MATERIAL TO PROCESS:
--
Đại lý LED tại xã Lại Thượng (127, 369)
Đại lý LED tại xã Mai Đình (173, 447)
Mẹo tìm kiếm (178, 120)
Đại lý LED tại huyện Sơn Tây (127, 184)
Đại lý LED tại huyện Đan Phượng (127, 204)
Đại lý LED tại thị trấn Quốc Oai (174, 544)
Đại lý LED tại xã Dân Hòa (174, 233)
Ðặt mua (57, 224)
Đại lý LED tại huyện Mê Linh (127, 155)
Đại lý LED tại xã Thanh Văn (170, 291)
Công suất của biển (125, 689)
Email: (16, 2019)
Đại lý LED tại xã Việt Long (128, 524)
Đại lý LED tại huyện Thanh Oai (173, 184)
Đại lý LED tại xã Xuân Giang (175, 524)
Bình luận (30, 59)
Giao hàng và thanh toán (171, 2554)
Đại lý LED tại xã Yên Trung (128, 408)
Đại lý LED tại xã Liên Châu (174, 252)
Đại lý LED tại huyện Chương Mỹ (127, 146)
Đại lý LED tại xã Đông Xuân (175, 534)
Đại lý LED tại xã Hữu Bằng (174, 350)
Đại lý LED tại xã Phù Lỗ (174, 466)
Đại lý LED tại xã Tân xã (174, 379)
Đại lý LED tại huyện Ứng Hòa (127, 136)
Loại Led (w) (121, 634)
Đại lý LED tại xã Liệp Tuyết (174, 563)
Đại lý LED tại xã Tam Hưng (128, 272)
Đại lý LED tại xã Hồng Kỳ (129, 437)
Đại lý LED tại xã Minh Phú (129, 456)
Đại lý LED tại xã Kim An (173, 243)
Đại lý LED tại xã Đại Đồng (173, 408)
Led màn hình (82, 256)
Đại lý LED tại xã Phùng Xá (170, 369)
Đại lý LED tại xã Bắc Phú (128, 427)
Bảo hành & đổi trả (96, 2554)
--
WHAT TO PRODUCE: Look above for the line holding "Đại lý LED tại thị trấn Quốc Oai (174, 544)" and the line holding "Đại lý LED tại huyện Thanh Oai (173, 184)". Retype both, and every line between them, word for word and nothing else.

EXPECTED ANSWER:
Đại lý LED tại thị trấn Quốc Oai (174, 544)
Đại lý LED tại xã Dân Hòa (174, 233)
Ðặt mua (57, 224)
Đại lý LED tại huyện Mê Linh (127, 155)
Đại lý LED tại xã Thanh Văn (170, 291)
Công suất của biển (125, 689)
Email: (16, 2019)
Đại lý LED tại xã Việt Long (128, 524)
Đại lý LED tại huyện Thanh Oai (173, 184)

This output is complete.